### EXERCISE DIRECTIONS
Please go through the records below and return every line holding the word "Given".

╭─ DATASET EXTRACT

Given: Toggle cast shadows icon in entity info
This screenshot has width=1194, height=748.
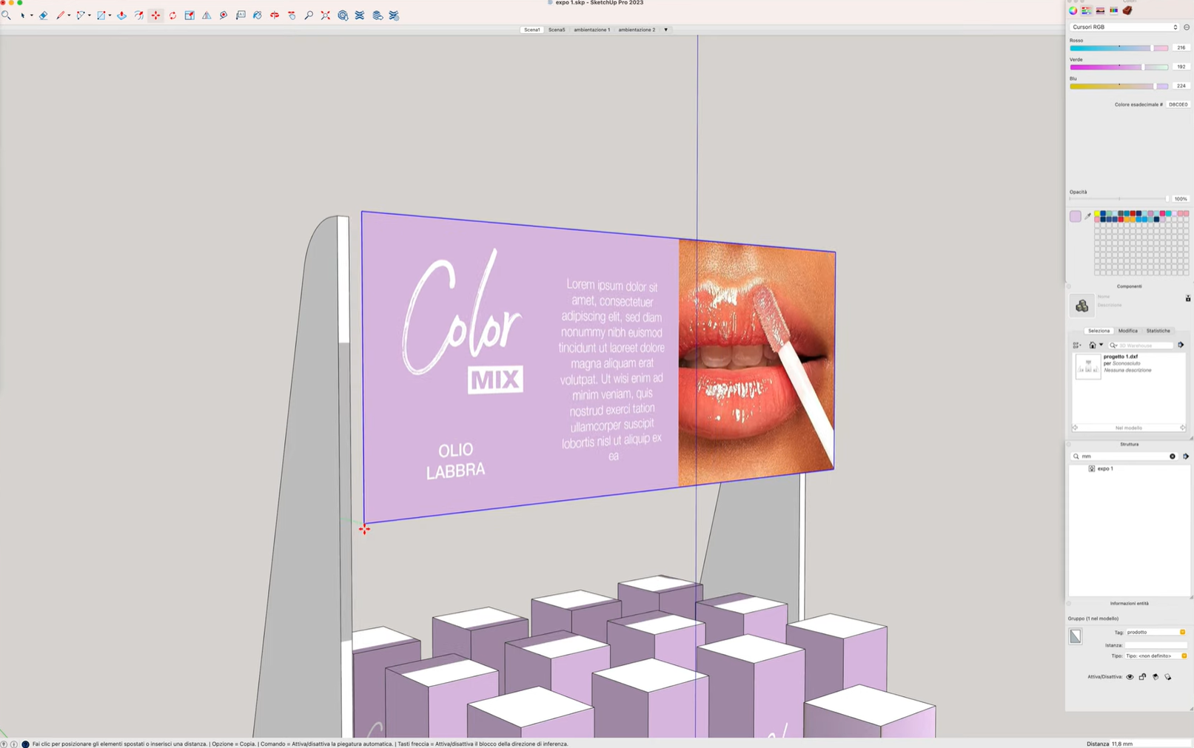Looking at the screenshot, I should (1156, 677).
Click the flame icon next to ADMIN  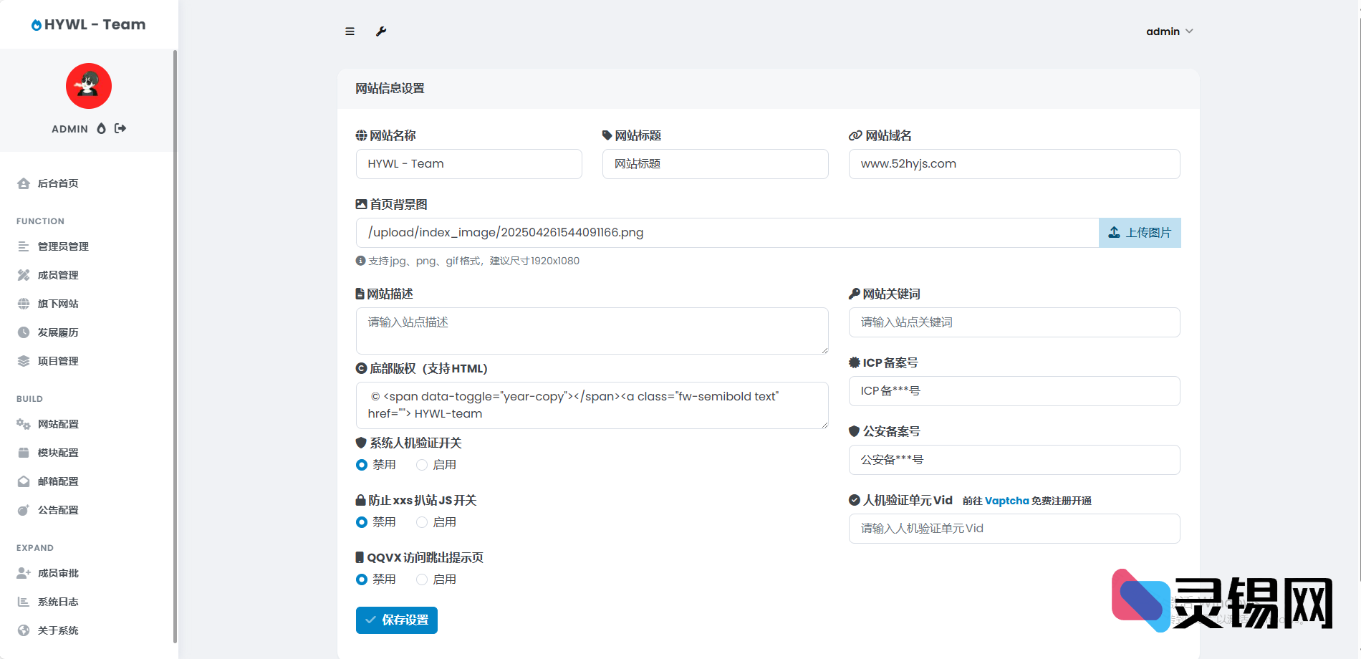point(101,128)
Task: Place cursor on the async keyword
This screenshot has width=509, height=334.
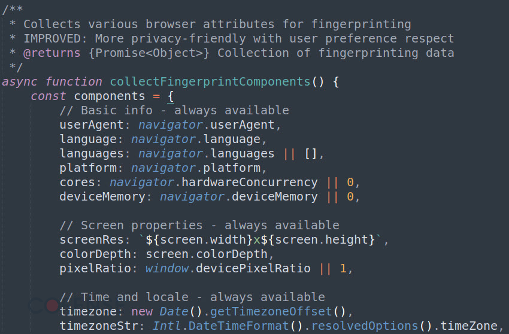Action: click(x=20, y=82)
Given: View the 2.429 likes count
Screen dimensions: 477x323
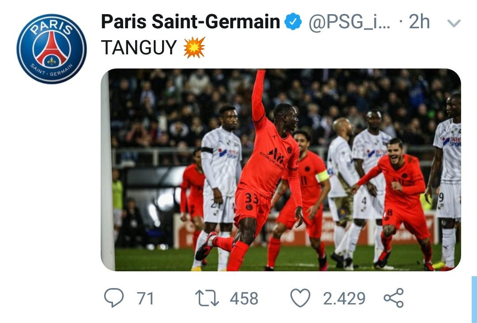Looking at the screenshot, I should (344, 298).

╰─

### EXPECTED ANSWER
Given: Toggle cast shadows icon in entity info
Given: View the 2.429 likes count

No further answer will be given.